Lémistè, ce sont des pensées, mais c’est aussi une langue. Quelle langue ? Celle que forge Monchoachi, par moment proche du grand style de Saint-John-Perse, et ressemblant aussi, souvent, au français créolisé des formules cabalistiques et des rites de protection de la magie antillaise. Syntaxe et vocabulaire français sont travaillés, torturés, pour exprimer lémistè. Même l’orthographe (française et créole) est soumise à ce travail de remodelage :

«Là ou lumin bougies, jété dleau, aux quatre points » – « Bu boisson, migan d’amansi graîne macristi « – « Et pour entendre ils ont entendu, Et ils ont vu ce qu’ils ont vu » – « Emmi en voilà elle boit le tafia on lui donne boire » – « La tremblade la prend » – « Elle reste là, Elle saute, Met crier à terre, Tombe létat, Roule dans le sang ».

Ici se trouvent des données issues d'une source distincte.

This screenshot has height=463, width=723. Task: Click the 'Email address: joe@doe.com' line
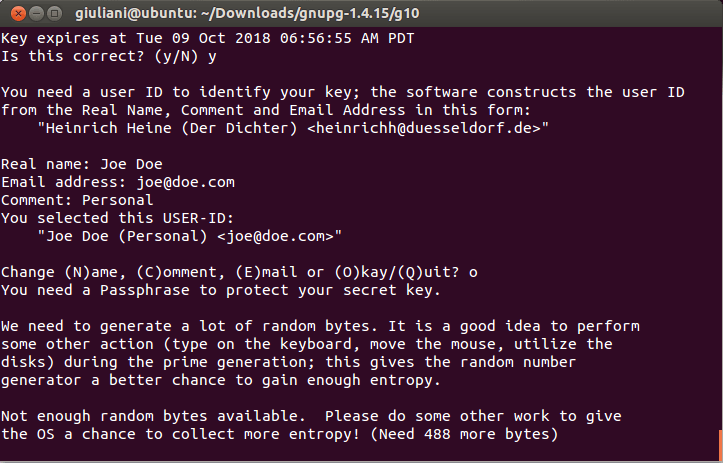click(x=118, y=182)
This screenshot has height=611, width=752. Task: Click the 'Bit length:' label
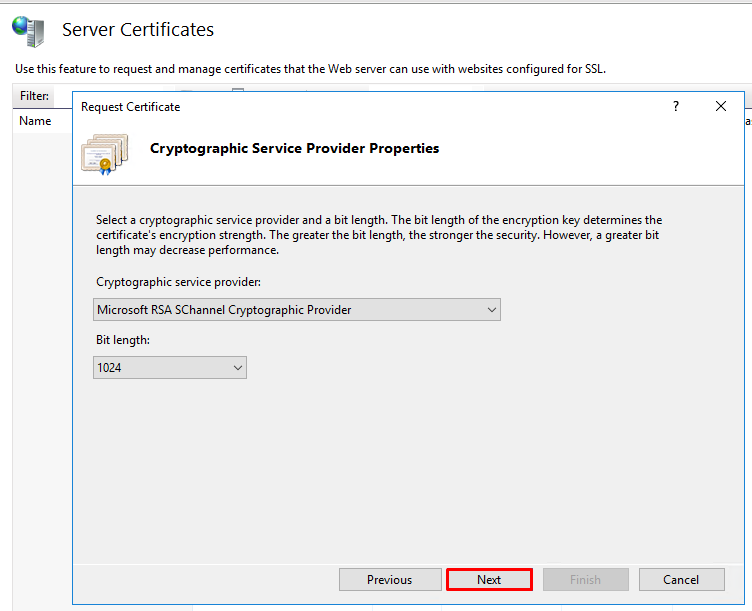123,340
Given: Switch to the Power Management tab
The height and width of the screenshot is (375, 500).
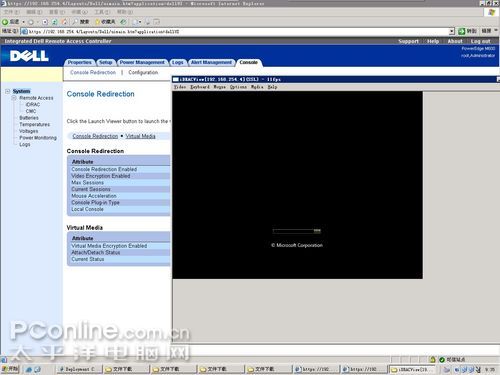Looking at the screenshot, I should (x=142, y=62).
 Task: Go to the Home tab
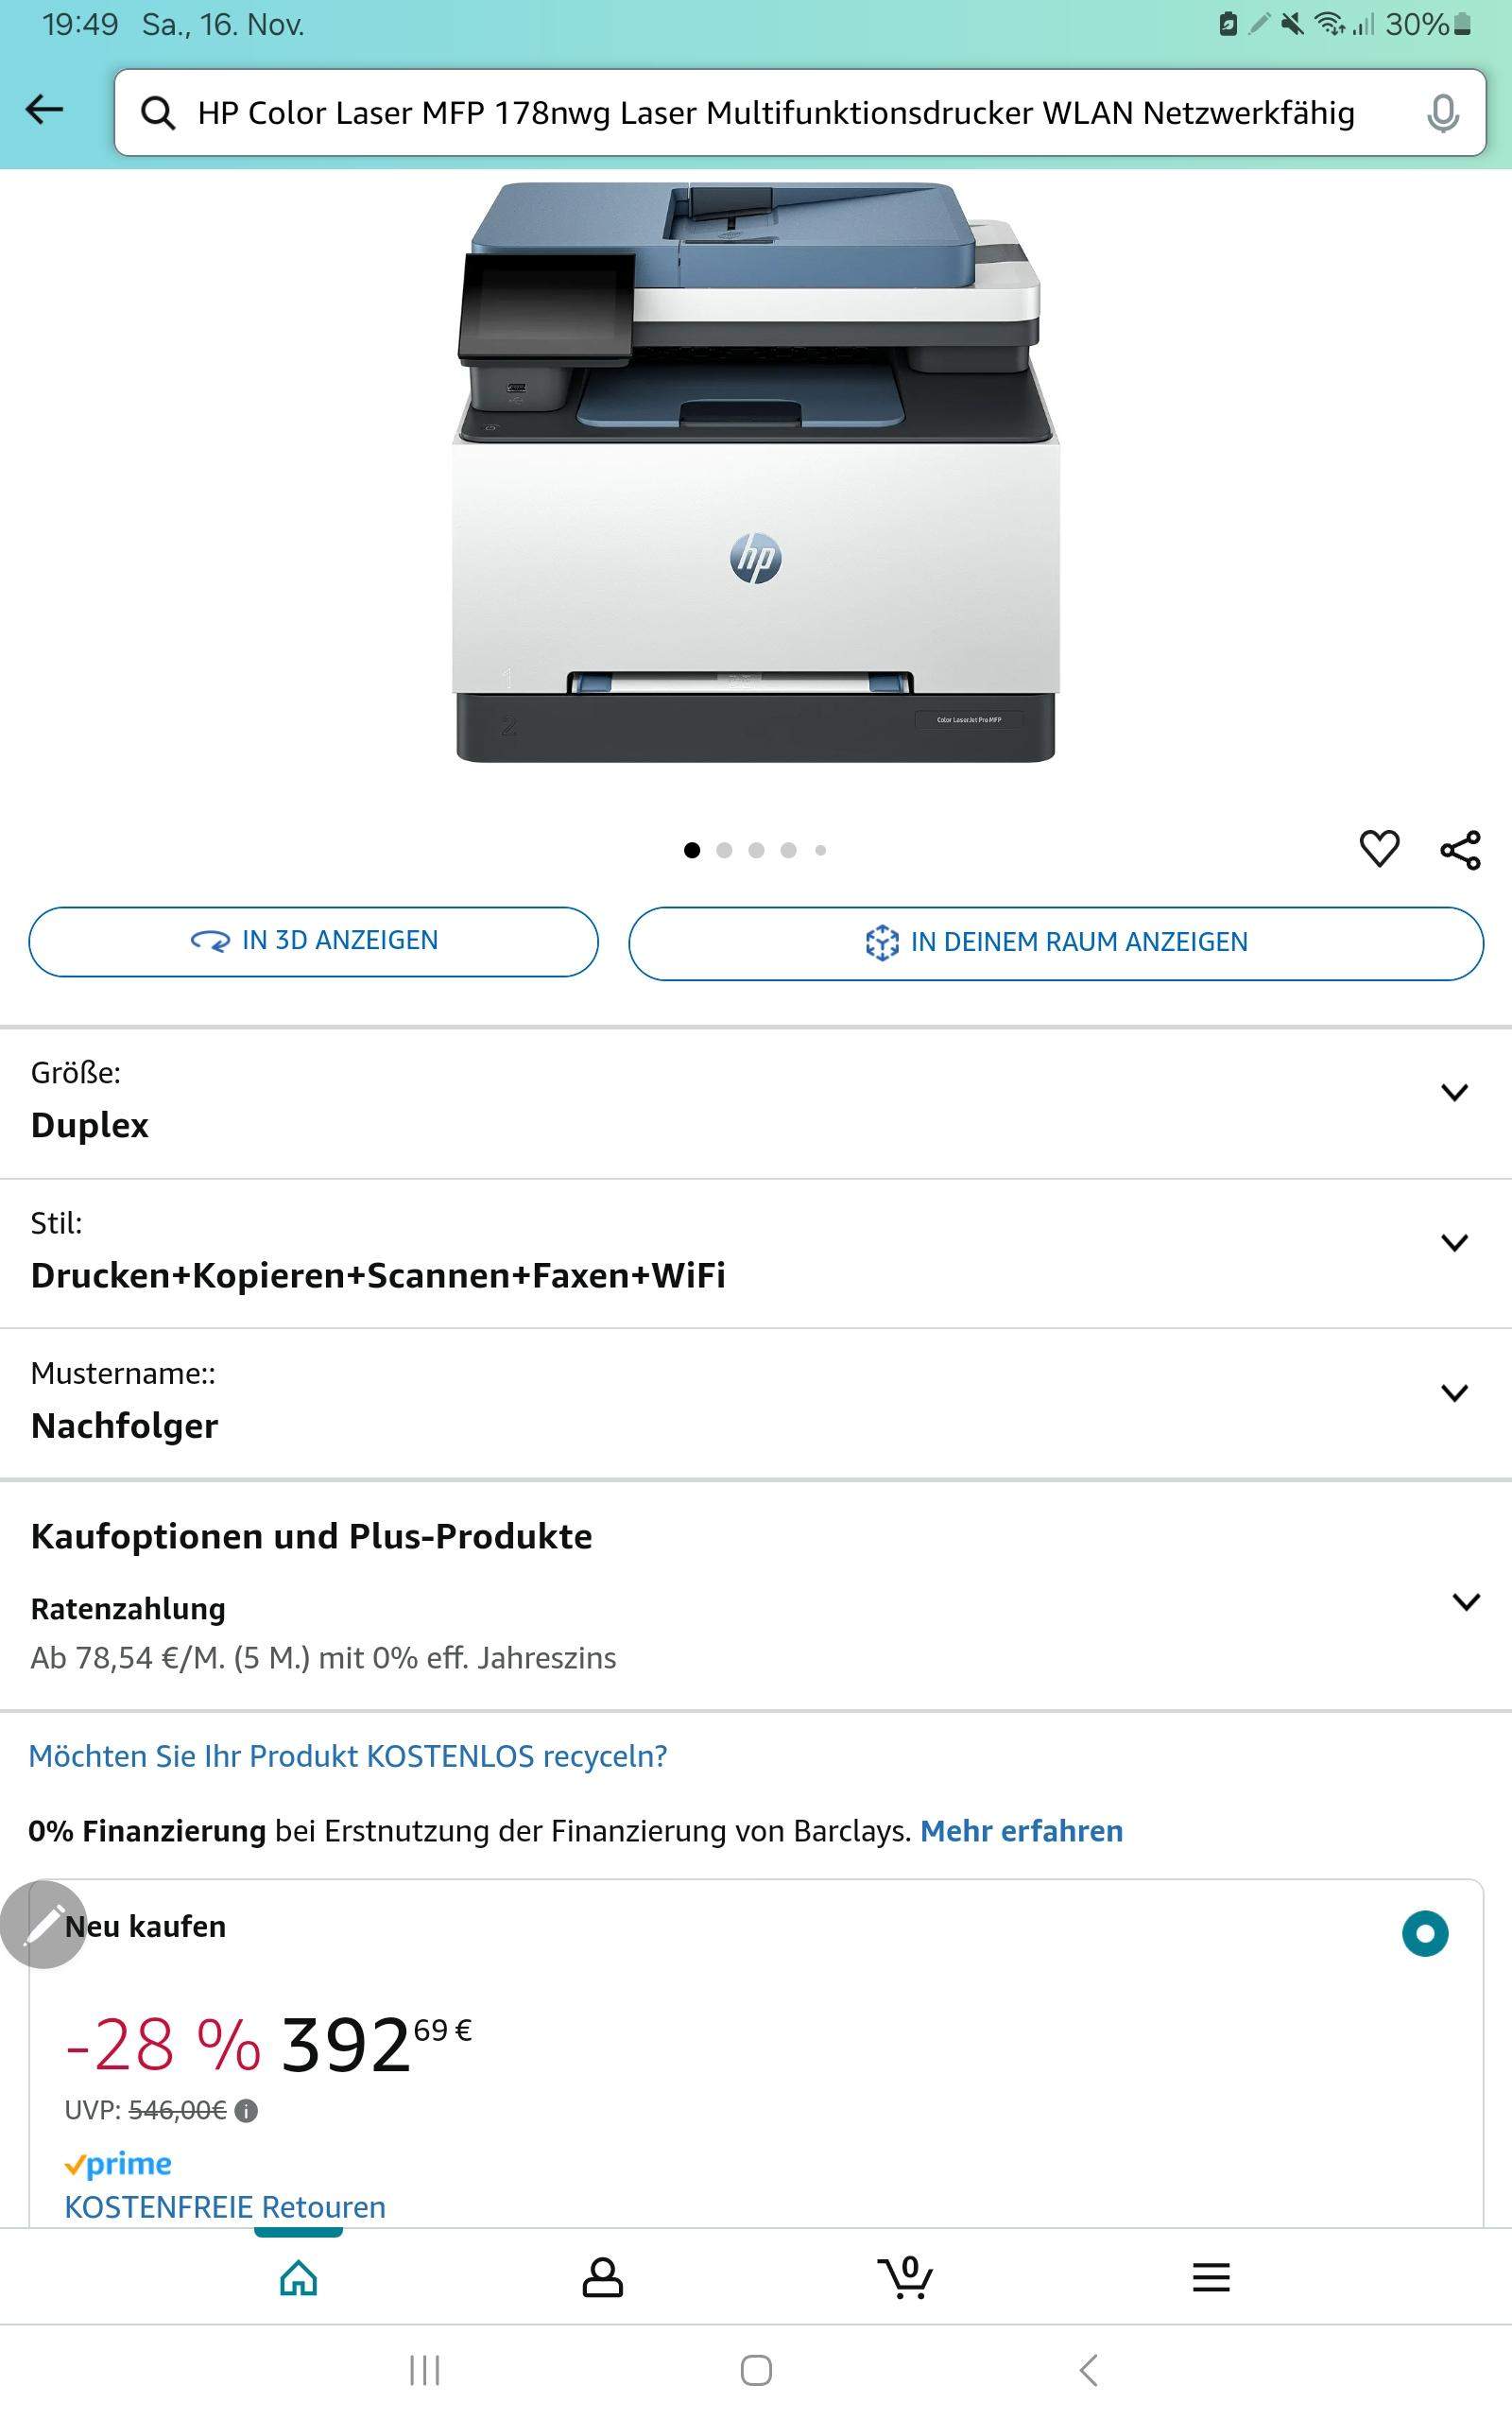pos(298,2278)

Emile Yoyo est sans doute le premier, dans son étude « Saint-John-Perse et le Conteur » (Bordas, 1971) », à avoir signalé une présence du créole inaperçue de la critique européenne, chez le poète d’origine guadeloupéenne. Il y a aussi de cela dans Lémistè : le lecteur qui connait le créole lira sans doute Lémistè différemment du non-créolophone : sa ki sav sav, sa ki pa sav pa sav. Mais tous deux trouveront sans doute plaisir dans le voyage du côté des mistè. Il n’est pas indispensable de connaître pour apprécier ; le mystère, l’infini des interprétations c’est même un des propres de la littérature, et de la poésie tout particulièrement. »

Remercions Georges-Henri de cette analyse. Je dirai pour conclure que lire un texte de Monchoachi, c’est me retrouver un peu comme ceux qui disent de Césaire « mwen pa konprann tout, mé fout pawol-la té bel ». Lorsque je lis un texte de Monchoachi je me saoule de mots, de paroles, avant de penser au sens, au contenu qui peu à peu se révèle.

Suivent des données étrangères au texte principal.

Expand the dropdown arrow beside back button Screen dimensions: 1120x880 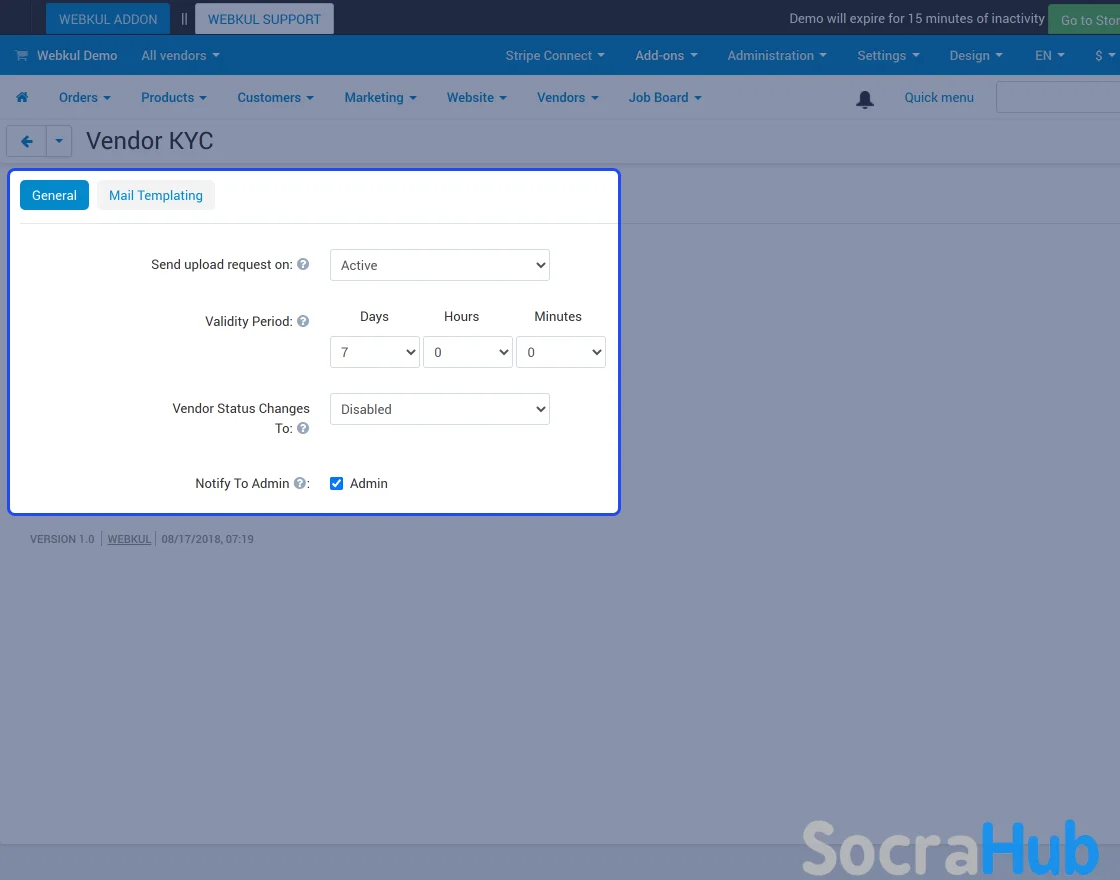[59, 142]
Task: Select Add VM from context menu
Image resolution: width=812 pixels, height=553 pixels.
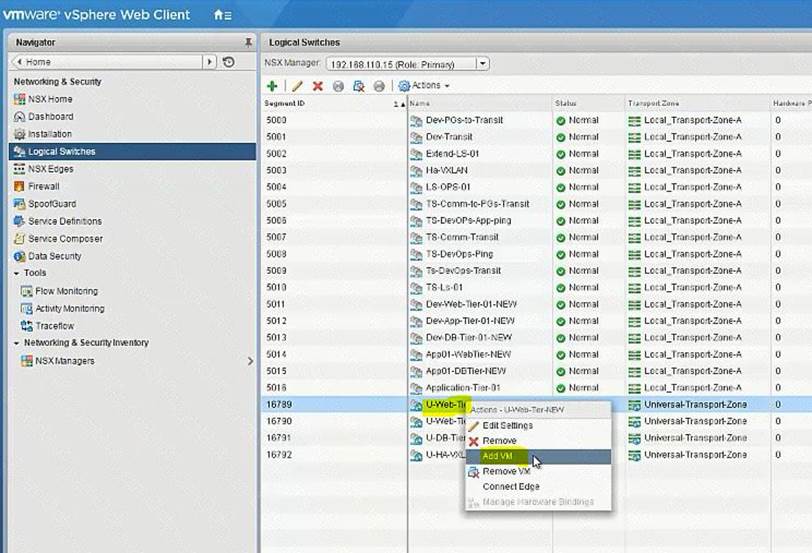Action: point(498,456)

Annou soulé kònou épi an mòso Nostrom

« Épi chanté tala nou ka viré pran-an, chanté tala nou ka viré pran la …

Épi mi nonm lan mi, ka viré palé kon gajé kontèl bondyé ki boulé … WOO ! Sé anni palé pou n’palé-O, anni palé pou n’palé pou tout bagay parèt douvan nou. »

Roger EBION, soirée d’ouverture des Rencontres pour le lendemain, Médiathèque Alfred Melon-Dégras (Saint-Esprit), 19 janvier 2016.